= EXERCISE PROMPT =
Starting with the line that has "Image resolution: width=1455" in the records below and ending with the line that has "This screenshot has height=282, width=376.", output those lines exactly and nothing more; omit the pictures.

====== DATASET EXCERPTS

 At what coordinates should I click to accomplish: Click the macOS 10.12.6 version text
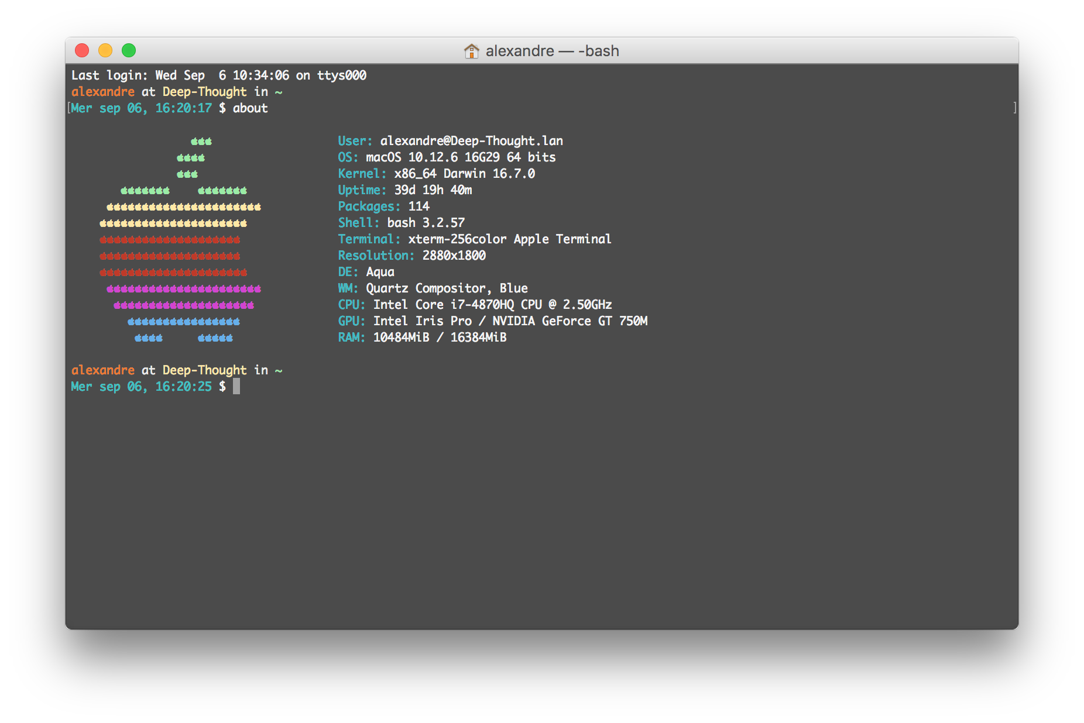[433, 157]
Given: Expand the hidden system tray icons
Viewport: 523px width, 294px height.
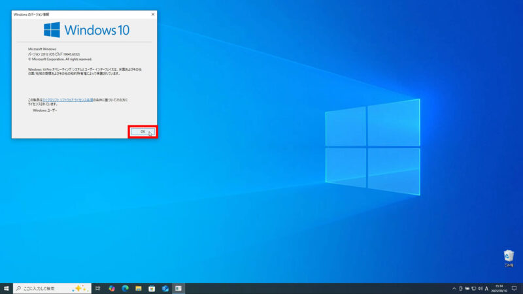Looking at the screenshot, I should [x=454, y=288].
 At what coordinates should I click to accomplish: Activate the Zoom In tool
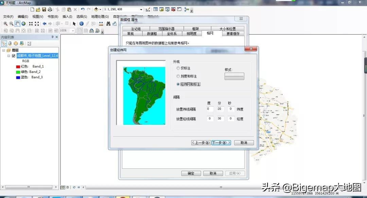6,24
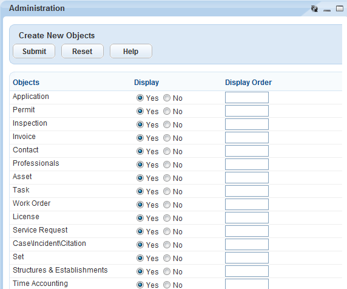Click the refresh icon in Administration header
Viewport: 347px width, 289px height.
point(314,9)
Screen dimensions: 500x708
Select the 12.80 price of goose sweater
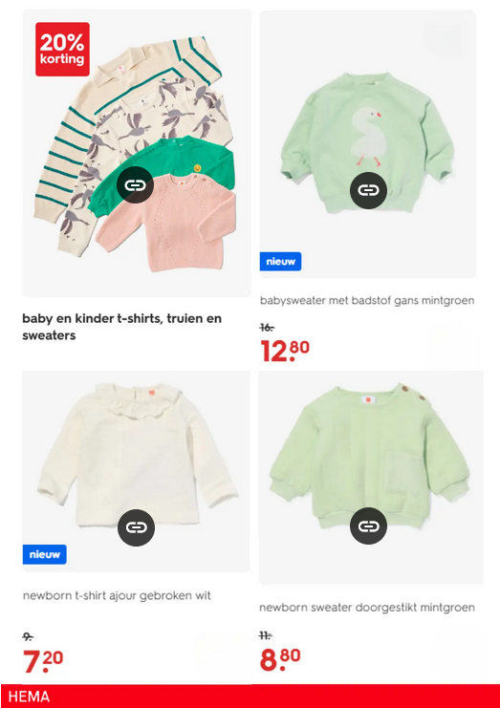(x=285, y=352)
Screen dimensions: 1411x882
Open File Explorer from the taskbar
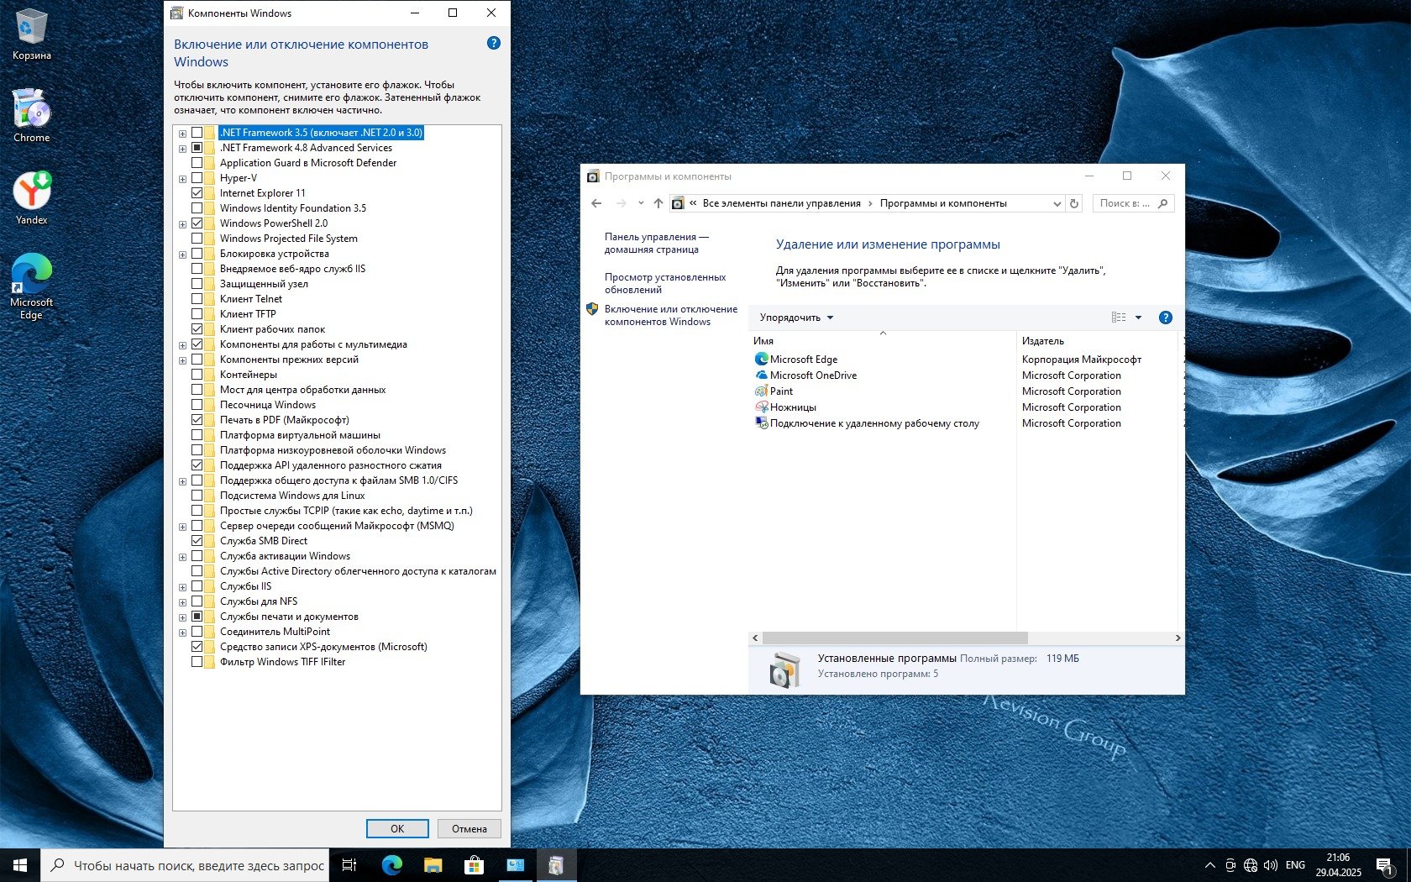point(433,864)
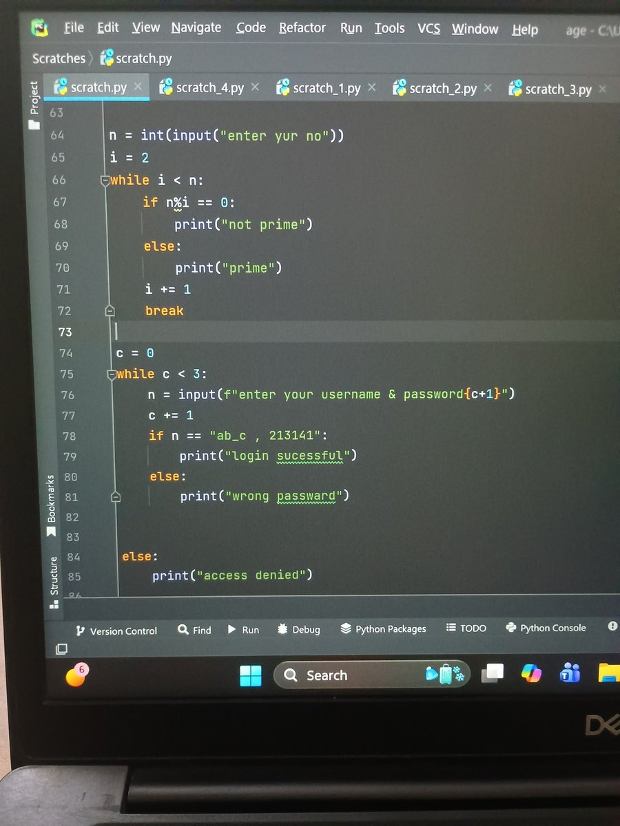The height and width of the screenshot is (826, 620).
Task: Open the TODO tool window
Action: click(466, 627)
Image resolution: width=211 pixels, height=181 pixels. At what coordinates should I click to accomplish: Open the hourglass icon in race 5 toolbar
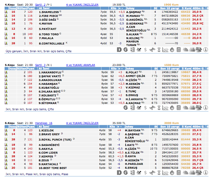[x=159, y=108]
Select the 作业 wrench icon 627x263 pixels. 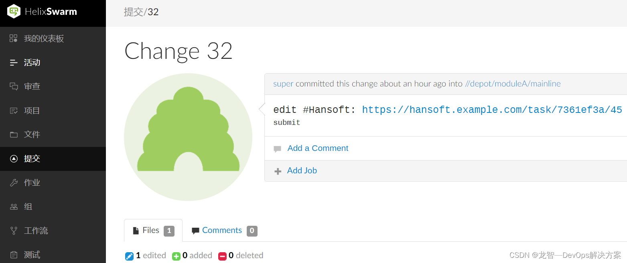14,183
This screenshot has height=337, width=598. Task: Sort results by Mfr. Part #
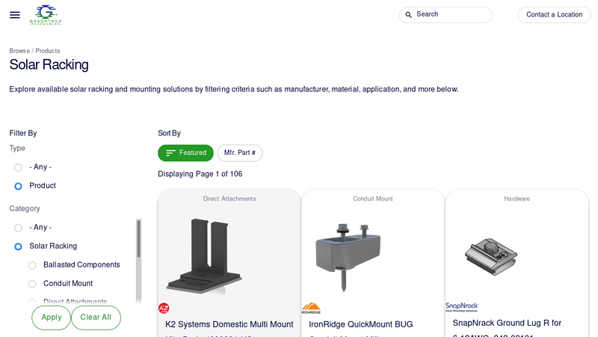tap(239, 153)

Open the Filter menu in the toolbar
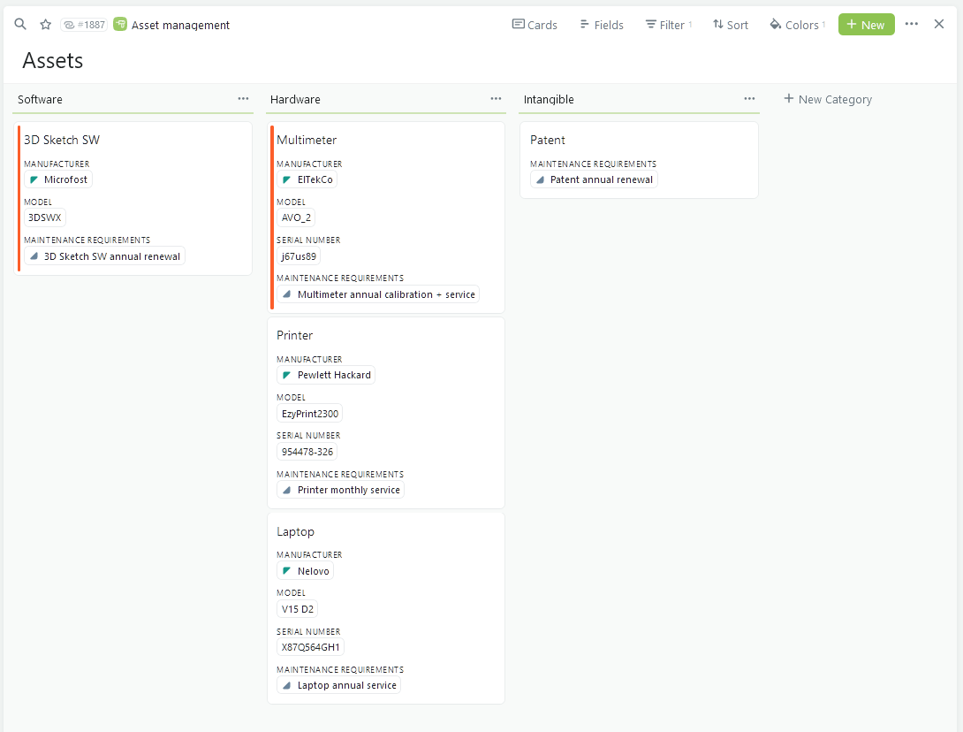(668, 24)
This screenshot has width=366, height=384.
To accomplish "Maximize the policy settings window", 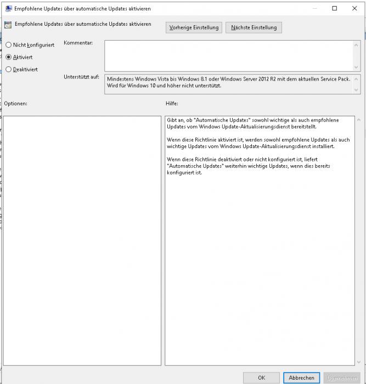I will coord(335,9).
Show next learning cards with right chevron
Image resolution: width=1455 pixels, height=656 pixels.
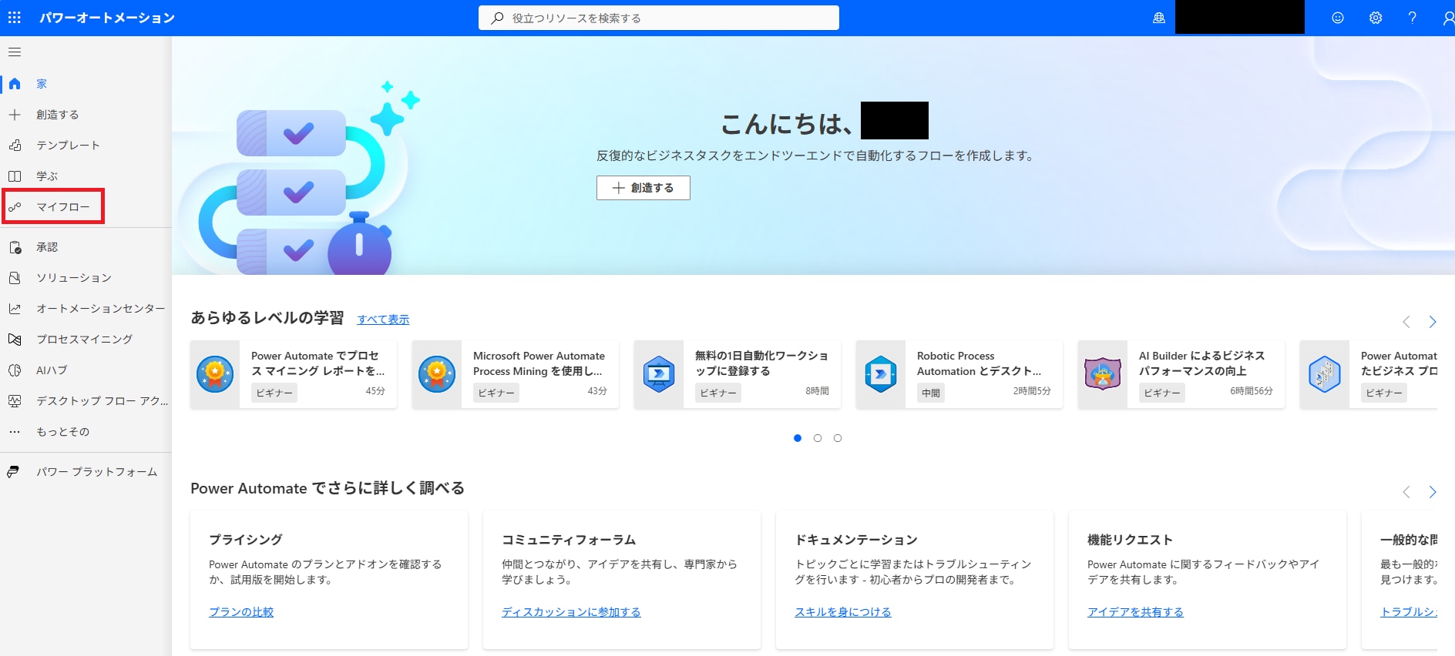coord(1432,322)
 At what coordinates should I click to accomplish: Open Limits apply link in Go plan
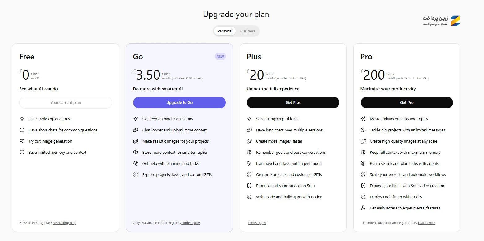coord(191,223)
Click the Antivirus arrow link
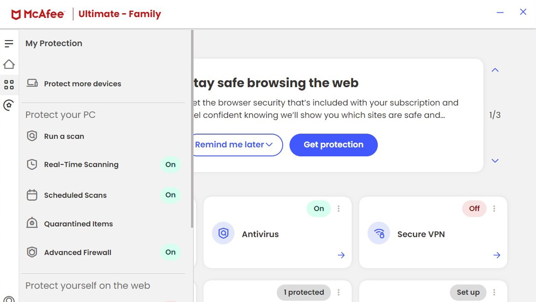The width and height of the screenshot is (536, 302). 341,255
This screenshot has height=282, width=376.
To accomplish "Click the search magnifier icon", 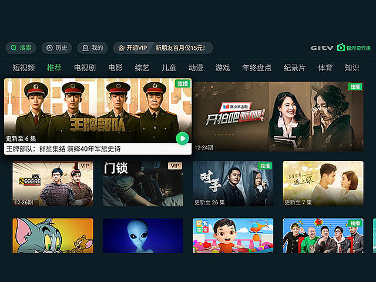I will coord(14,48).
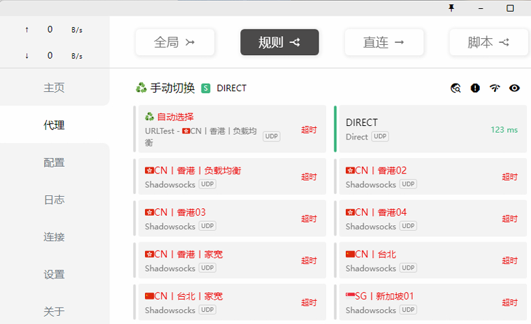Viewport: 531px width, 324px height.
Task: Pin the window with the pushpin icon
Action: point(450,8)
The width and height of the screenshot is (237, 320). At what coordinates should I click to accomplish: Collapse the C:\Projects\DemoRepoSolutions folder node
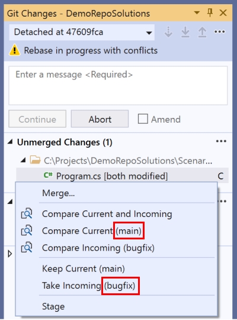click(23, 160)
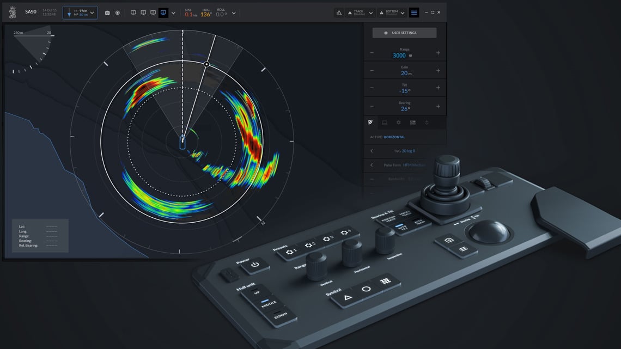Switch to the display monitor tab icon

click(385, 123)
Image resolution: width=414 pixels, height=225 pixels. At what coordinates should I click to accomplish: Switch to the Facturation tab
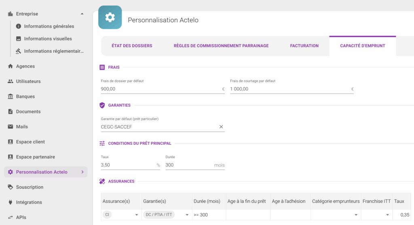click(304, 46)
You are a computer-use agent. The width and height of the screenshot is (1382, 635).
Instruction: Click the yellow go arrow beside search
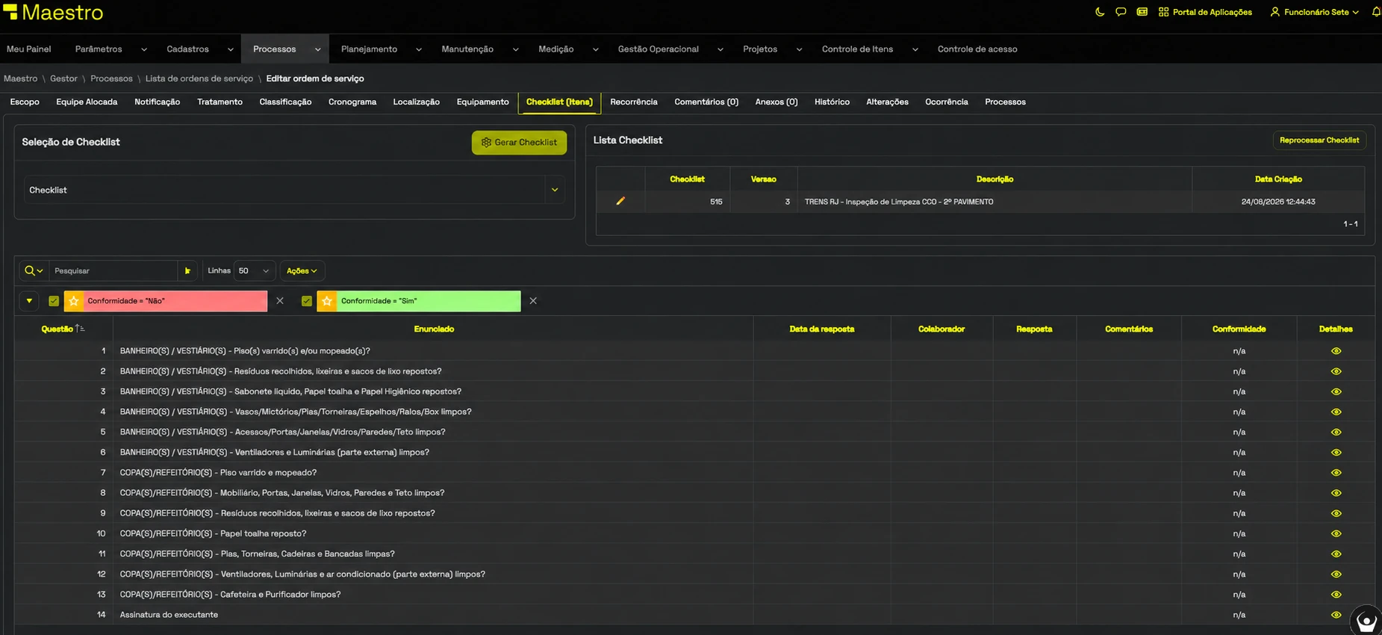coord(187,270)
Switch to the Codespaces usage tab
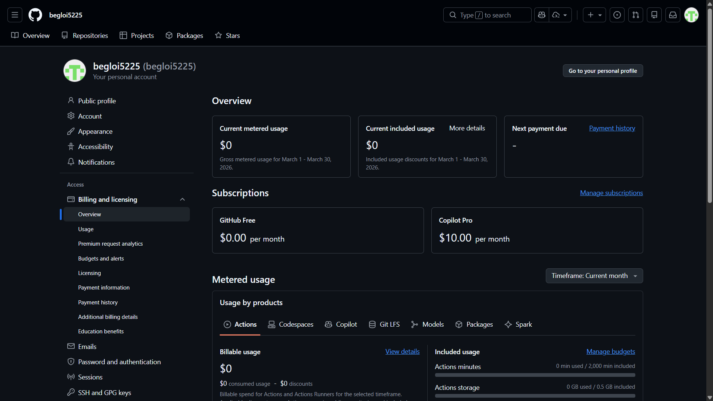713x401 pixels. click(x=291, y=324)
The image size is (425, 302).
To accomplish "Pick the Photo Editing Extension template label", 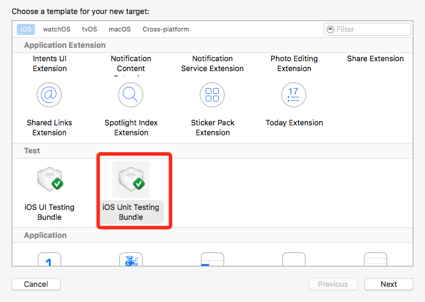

============

= TASK OUTPUT =
Image resolution: width=1455 pixels, height=656 pixels.
coord(1432,322)
 At what coordinates should I click to accomplish: Open Limits apply link in Go plan
coord(191,223)
Click the Antivirus arrow link
The width and height of the screenshot is (536, 302). 341,255
This screenshot has height=282, width=376.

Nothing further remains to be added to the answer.